[Saved data entries]
━━━━━━━━━━━━━━━━━━━━━━━━━━━━━━

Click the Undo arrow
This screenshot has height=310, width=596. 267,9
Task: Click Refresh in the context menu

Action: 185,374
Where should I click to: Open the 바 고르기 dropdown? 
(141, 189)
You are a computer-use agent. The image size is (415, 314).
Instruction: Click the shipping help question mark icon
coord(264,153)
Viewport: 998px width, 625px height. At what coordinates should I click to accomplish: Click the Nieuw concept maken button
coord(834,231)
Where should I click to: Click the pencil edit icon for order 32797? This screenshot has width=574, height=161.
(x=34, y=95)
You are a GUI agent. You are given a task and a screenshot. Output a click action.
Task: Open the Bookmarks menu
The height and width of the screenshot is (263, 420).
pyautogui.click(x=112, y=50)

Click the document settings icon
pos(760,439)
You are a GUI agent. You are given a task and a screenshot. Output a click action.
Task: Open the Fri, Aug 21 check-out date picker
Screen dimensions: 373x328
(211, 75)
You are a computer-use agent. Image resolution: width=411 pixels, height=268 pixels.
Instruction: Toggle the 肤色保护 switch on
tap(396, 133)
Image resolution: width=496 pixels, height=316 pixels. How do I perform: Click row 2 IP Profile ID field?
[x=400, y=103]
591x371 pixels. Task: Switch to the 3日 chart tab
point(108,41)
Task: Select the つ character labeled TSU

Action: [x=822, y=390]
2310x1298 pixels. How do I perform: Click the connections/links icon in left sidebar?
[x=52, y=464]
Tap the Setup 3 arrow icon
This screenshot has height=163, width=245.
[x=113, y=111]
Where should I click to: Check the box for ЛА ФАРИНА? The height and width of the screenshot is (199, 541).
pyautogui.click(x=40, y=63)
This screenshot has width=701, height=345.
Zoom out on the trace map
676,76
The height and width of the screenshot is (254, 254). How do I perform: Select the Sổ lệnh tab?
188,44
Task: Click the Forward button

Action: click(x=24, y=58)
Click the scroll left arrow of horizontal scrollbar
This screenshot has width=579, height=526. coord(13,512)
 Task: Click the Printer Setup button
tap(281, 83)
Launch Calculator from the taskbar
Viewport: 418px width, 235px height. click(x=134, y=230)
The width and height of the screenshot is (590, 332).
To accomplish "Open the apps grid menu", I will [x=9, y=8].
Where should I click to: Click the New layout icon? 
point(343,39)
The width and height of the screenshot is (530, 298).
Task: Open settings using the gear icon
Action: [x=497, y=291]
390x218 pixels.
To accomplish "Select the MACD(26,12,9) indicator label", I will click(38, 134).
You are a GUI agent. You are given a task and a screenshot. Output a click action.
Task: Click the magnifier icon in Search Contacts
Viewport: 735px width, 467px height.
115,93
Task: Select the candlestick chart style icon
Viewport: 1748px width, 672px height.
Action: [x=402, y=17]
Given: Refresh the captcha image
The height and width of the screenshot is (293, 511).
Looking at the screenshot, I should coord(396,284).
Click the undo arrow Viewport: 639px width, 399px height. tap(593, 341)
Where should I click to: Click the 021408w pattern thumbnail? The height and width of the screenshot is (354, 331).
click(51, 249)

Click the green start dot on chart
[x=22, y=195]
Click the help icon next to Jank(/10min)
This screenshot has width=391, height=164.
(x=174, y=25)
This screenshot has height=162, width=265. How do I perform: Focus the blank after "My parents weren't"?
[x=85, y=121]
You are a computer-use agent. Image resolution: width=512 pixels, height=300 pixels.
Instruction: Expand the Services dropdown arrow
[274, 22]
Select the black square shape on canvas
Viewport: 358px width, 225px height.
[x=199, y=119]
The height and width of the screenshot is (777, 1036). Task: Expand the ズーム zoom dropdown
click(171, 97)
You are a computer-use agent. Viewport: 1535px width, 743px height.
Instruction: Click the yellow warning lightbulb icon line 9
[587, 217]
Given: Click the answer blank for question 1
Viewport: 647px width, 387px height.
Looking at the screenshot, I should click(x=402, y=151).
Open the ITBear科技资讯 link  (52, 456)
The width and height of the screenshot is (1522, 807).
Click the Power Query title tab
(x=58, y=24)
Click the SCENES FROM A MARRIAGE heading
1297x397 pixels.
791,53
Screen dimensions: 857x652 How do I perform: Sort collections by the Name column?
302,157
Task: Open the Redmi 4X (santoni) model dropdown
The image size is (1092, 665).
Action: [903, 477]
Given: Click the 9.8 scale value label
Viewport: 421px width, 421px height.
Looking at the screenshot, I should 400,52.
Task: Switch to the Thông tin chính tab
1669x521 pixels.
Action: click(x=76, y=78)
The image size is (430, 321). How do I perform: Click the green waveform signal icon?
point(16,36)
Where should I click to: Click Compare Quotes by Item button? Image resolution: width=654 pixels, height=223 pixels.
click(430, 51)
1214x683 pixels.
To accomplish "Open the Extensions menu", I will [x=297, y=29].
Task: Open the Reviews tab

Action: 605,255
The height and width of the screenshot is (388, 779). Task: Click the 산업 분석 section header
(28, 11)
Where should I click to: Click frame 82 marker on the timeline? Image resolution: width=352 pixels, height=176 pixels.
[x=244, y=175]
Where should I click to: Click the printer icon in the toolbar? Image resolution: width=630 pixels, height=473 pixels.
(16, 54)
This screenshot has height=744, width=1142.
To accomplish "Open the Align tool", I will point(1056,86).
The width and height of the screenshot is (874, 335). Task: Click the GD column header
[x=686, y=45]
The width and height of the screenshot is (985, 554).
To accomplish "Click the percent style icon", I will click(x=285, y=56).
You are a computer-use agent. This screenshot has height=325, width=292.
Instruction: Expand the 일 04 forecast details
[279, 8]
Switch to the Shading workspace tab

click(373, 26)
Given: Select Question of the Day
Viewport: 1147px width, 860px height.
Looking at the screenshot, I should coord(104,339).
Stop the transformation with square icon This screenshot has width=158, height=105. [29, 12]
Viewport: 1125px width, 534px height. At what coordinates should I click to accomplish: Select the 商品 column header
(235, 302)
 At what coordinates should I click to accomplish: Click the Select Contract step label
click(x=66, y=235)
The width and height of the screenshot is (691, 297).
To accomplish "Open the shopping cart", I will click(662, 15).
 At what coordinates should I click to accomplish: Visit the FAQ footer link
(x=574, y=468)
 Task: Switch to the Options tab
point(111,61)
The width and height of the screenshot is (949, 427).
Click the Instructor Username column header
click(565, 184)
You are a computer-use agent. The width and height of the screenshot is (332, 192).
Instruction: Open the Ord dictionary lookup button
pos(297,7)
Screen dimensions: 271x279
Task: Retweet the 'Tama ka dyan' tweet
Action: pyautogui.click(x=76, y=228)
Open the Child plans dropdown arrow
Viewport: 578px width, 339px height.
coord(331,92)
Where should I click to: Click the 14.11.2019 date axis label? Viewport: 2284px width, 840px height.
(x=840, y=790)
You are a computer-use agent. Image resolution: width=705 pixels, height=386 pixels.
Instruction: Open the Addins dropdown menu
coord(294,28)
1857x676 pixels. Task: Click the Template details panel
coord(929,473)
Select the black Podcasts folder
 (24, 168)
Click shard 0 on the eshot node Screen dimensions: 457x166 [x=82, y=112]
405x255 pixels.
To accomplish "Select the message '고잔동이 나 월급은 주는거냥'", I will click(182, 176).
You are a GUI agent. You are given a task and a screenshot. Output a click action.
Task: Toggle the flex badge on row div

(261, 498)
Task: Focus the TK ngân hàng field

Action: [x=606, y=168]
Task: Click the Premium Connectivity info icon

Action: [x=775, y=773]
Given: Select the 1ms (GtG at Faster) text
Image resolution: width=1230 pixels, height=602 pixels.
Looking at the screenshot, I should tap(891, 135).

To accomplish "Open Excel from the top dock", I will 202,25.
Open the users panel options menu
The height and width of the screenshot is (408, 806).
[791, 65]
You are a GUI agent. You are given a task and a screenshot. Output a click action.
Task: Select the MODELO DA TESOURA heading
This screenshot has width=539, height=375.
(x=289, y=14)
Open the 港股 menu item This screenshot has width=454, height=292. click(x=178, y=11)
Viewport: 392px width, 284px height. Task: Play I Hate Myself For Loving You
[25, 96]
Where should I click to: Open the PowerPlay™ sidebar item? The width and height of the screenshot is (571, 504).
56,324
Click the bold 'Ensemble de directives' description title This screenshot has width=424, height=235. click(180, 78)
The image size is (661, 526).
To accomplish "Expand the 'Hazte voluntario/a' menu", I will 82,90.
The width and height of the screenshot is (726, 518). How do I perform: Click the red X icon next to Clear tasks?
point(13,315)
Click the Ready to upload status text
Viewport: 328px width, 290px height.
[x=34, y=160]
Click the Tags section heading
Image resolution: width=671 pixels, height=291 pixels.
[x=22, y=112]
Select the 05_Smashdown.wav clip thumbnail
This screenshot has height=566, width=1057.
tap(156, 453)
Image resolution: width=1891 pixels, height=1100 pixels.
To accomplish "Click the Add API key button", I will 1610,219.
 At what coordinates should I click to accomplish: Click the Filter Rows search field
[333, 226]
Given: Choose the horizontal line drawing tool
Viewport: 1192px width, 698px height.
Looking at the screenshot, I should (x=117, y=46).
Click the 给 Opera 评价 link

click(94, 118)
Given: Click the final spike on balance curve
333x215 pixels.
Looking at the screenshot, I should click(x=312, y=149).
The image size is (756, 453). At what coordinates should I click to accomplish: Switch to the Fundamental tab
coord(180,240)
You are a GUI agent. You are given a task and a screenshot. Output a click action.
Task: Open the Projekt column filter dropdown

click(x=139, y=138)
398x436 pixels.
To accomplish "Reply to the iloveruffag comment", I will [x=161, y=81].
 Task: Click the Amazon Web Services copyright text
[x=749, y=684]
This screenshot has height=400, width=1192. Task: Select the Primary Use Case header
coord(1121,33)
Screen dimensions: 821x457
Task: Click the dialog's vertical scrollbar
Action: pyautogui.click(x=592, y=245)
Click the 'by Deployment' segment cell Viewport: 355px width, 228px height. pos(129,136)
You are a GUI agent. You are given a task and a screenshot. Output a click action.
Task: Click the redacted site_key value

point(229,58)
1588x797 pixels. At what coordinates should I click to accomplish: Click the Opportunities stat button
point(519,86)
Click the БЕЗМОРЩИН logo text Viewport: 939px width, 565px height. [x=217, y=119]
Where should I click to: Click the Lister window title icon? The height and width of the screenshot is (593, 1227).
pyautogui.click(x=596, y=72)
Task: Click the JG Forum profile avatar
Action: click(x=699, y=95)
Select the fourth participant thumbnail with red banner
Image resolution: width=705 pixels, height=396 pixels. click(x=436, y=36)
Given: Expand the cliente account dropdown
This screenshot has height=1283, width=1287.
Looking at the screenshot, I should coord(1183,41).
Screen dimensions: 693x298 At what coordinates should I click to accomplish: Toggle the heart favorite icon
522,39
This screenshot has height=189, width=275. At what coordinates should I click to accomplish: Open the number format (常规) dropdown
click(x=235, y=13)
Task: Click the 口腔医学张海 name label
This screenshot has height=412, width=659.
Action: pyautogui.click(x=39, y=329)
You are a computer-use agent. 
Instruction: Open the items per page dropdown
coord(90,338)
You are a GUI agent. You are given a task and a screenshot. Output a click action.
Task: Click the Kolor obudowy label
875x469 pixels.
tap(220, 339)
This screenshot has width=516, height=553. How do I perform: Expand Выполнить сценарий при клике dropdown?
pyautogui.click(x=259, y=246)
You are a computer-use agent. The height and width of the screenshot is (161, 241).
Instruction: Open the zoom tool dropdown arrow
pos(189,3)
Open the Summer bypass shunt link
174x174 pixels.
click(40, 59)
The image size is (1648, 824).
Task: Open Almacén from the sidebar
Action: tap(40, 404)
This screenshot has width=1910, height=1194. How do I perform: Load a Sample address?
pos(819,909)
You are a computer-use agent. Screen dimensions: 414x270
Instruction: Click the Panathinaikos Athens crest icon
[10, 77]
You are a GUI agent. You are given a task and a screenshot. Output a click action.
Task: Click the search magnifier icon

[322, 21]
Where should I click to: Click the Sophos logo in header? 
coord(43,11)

━━━━━━━━━━━━━━━━━━━━━━━━━━━━━━

▸ **The task**: Report back every line of the entries in which "computer" occurs.

▸ **Answer to this problem**:
You are a computer-use agent. The image size is (415, 314).
You are a computer-use agent. Image resolution: width=411 pixels, height=268 pixels.
You are a computer-use agent. Image resolution: width=512 pixels, height=300 pixels.
You are a computer-use agent. Viewport: 1535px width, 743px height.
You are a computer-use agent. This screenshot has height=325, width=292.
You are a computer-use agent. The width and height of the screenshot is (332, 192).
You are a computer-use agent. Image resolution: width=705 pixels, height=386 pixels.
You are a computer-use agent. 
You are a computer-use agent. The height and width of the screenshot is (161, 241).
You are a computer-use agent. Screen dimensions: 414x270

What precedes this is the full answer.